1. 100%, 100%, 100%
2.no blind study to test against placebo effect
Dr. Sclafani has addressed this in his thread. He believes that it is unethical to sedate people to the extent that would be necessary such that they could not tell whether or not they were actually treated. Many people treated for CCSVI have reported that it was obvious when the balloon was being inflated. Sedation would expose people to unnecessary risk. Moreover, simply inserting a catheter into the jugular or azygous vein may clear out some obstruction. There are many types of blockages including a septum, a thin membrane blocking the vein, which could be cleared via a catheter insertion. Moreover, Zamboni's paper states that the doctors evaluating the patients were blinded to an individuals MS status.
3.participants in his study continued to take MS therapy drugs
Pharmaceutical companies do this all the time. Remember Avonex + Tysabri? Copaxone with Revimmune? Copaxone with Novantrone? Anyways, MS/CCSVI may be a disease of chronic immune activation and continuation of DMDs may be prudent to help correct the chronically activated immune system.
4. he went straight to the social media which bypassed any critical review of his research by his peers
False. Zamboni published in peer reviewed science journals well before the rest of us found out about it.
5.to perform the "liberation" procedure at such an early stage in his research was a questionable ethical decision
Really? How else would you suggest he test his hypothesis that restricted blood flow may be a contributing factor to the disease of MS?
6. to operate on his wife was a questionable ethical decision
This has been discussed elsewhere on the forums here at ThisIsMS. Zamboni did not operate on his own wife. Moreover, it may be the case that it's unlikely that he's personally operated on anyone recently. Have you watched the videos of his interviews? If you were paying attention, then you would have noticed something unusual about his hands. In one video he handles a computer mouse as though he were wearing a ski mitten. In another, he moves his hand over to rest it down on his other arm and it appears to be more of a flop type of motion. If you've read about Zamboni, then you may have discovered that he has an unknown (at least to me) neurological condition. Clearly, this seems to be affecting his hands (or at least one of them). Again, I doubt that he operated on his own wife. However, he may have directed the operation. I see no ethical problems with this if that were the case.

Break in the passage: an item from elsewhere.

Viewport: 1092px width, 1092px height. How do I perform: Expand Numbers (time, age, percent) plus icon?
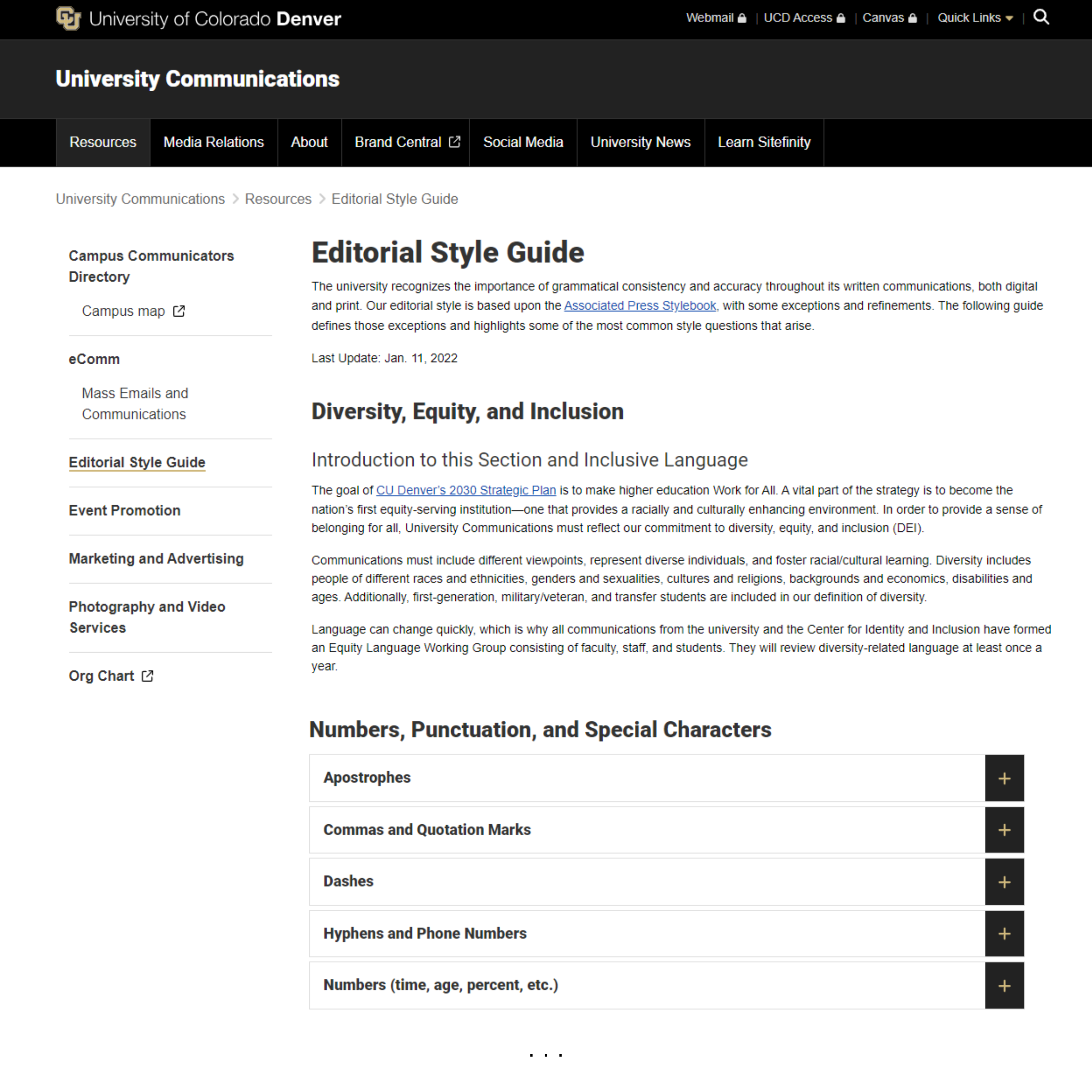(1004, 985)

7.the word "liberation" should never have been used to describe his surgery. liberation means to be free of. what a misleading term.

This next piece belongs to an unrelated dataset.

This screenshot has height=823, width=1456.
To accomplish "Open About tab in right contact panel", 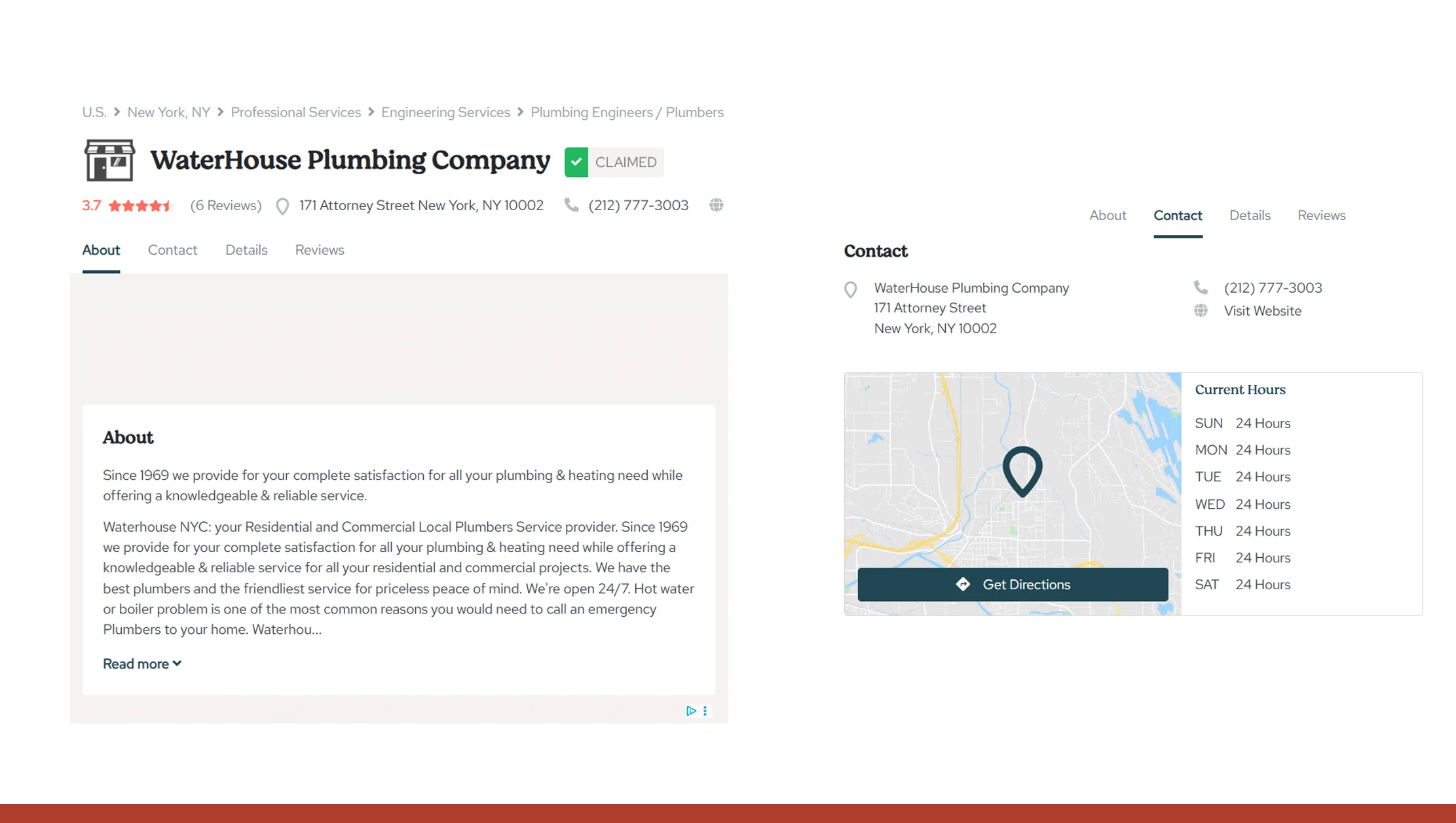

The use of the word liberation by Zamboni is meant that his procedure liberates the blood flow. As far as I know, it has nothing to do with "liberating people from MS." I believe that this is common misunderstanding. Even Dr. Andrews, an IR in support of CCSVI treatment and research, makes this error in his video.
1.2.If there was no double blinded study than how can the placebo effect just be ignored? I am not trying to argue whether people benefited from the liberation procedure or not I just think as people with MS that is a logical question to be asking. I know the 100% thing has been beaten into the ground but to me this claim threw up red flags imeediately. Again I am not saying it is impossible but I think at the least people with MS should be looking at the number with a great deal of suspicion.
3.Correct me if I am wrong, and I am work so I have no time to look it up, but were two treatments not used in combination with each other after both had already gone through clinical trials? For example Avonex had already completed clinical trials and been approved before it was tested in conjunction with Tsysarbi and vice versa.
4. Once again I may be wrong but I remember when CCSVI broke reading articles from Zamboni and his colleagues particpating in numerous interviews with different media sources to "get the word" out about their hypothesis.
5.6. I completly disagree with you on this point. Before Zamboni performed any surgery he needed first to prove that CCSVI actually existed and if so did/does it have anything to do with MS. He is still stuck with trying to prove it exists. Yes I know there are people he has trained and a few others that see blockages in almost all MS patients but according to some of his own trainees these blockages are subjective. Just read how many people on this forum have gone to three different radiologists and gotten three different results. Of course the radiologist that finds the blockages are the ones immediateyl given the accolades but for me I would want to know why this one lone radiologist saw blockages no one else could see. Anyway I guess we will just disagree on this point.
7. I stand corrected if Zamboni did not name his procedure the "liberation procedure". However zamboni had to know what that term triggered in people's minds. Maybe I am wrong in assuming this but when people post they are going to get "liberated" I do not think they are referring to liberating the blood flow to their brain.
Once again I am not saying that Zamboni may not be on to something and this is just one person's(me) perspective on CCSVI. I want Zamboni to prove to other researchers how he identifies CCSVI in people with MS but I am tired of hearing excuse after excuse from Embry and others when he fails to do it.